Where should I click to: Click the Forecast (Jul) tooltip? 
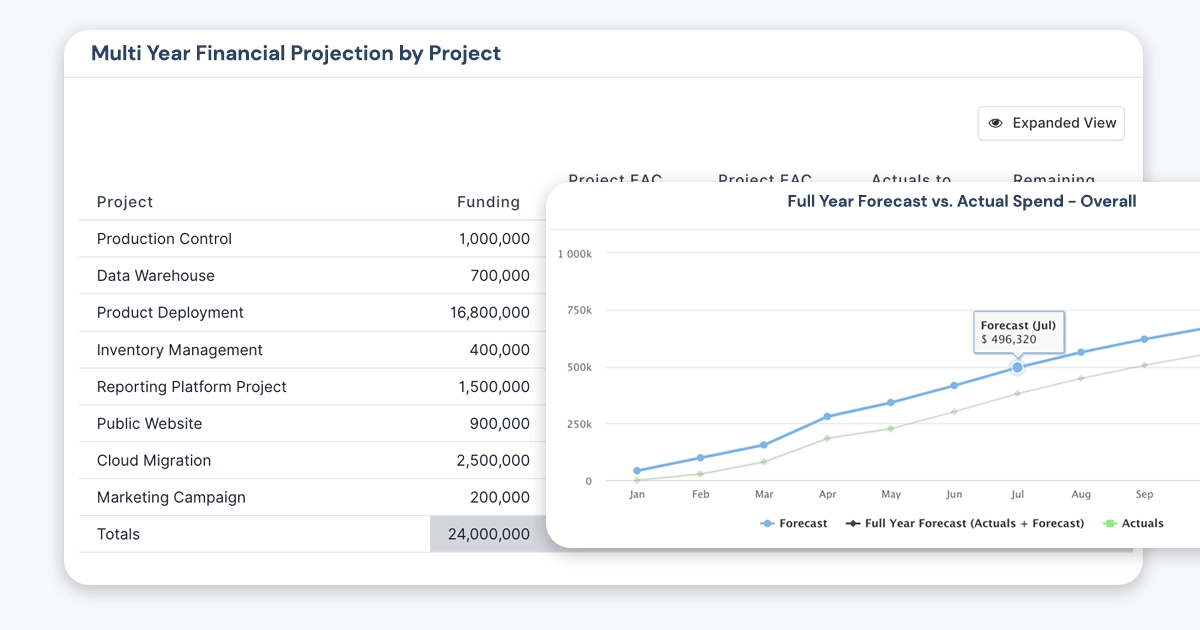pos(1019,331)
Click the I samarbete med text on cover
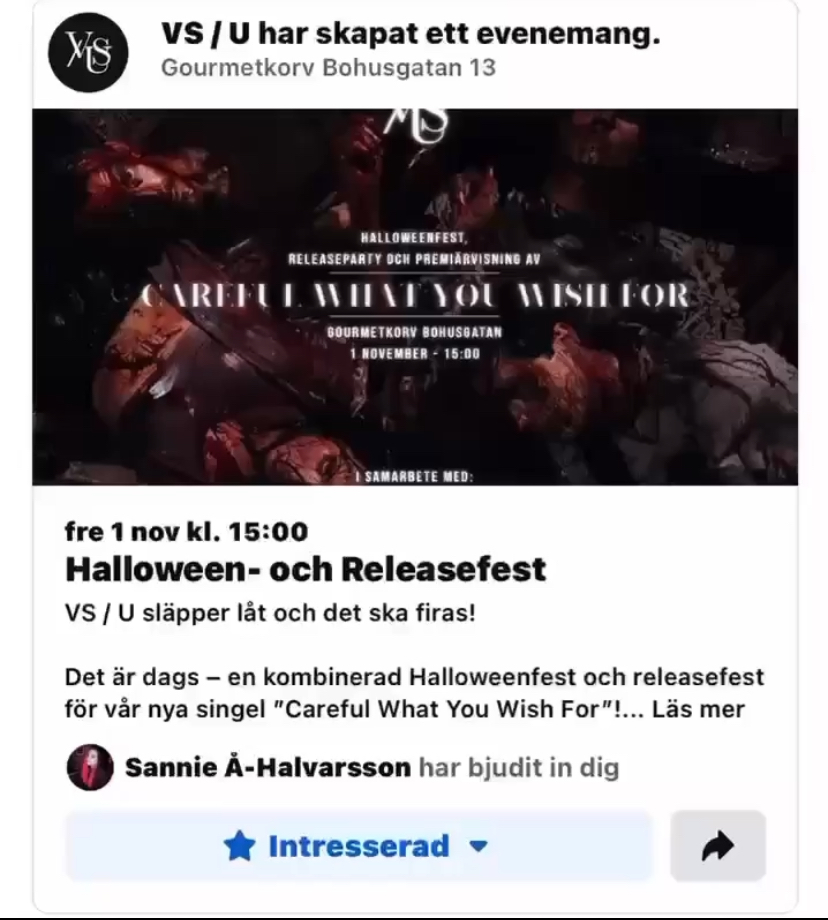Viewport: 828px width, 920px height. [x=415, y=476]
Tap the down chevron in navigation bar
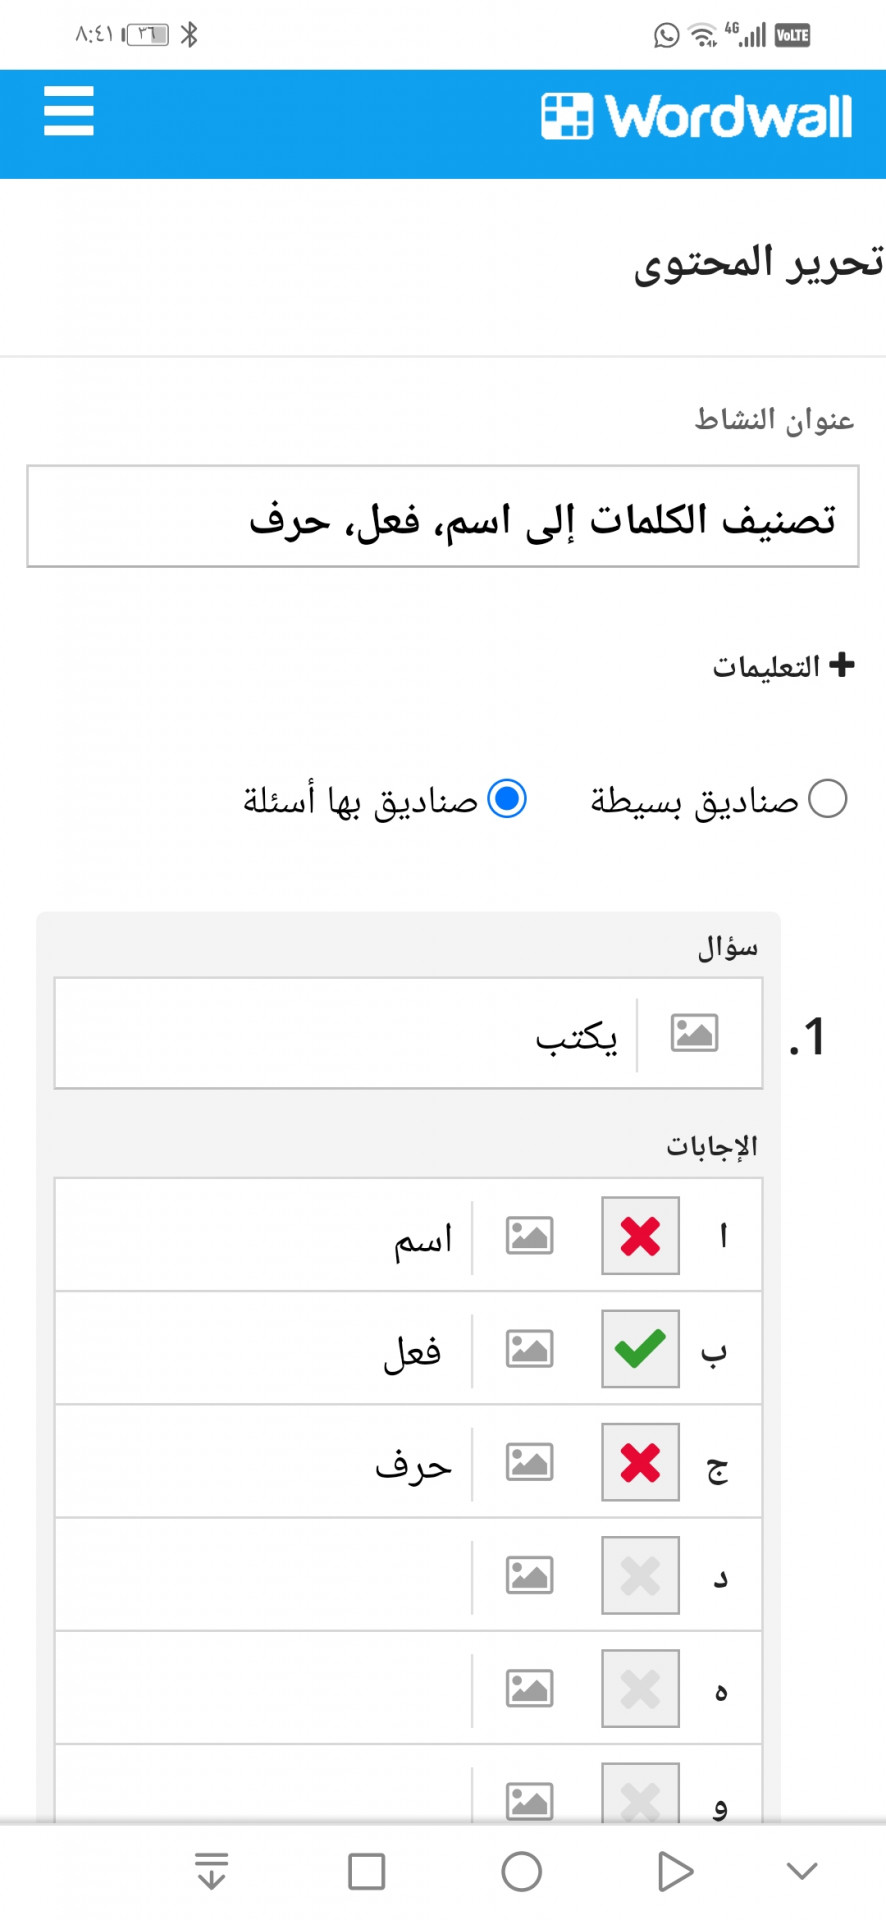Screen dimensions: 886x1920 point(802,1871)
▬▬▬▬▬▬
> **REQUIREMENT**: Only the text is to be copied: please reproduce the records exactly and drop the pictures.

> **EXERCISE OUTPUT**:
Where should I click to: Click the Forecast (Jul) tooltip? 
pos(1019,331)
Click the I samarbete med text on cover
Viewport: 828px width, 920px height. [x=415, y=476]
Tap the down chevron in navigation bar
Screen dimensions: 886x1920 point(802,1871)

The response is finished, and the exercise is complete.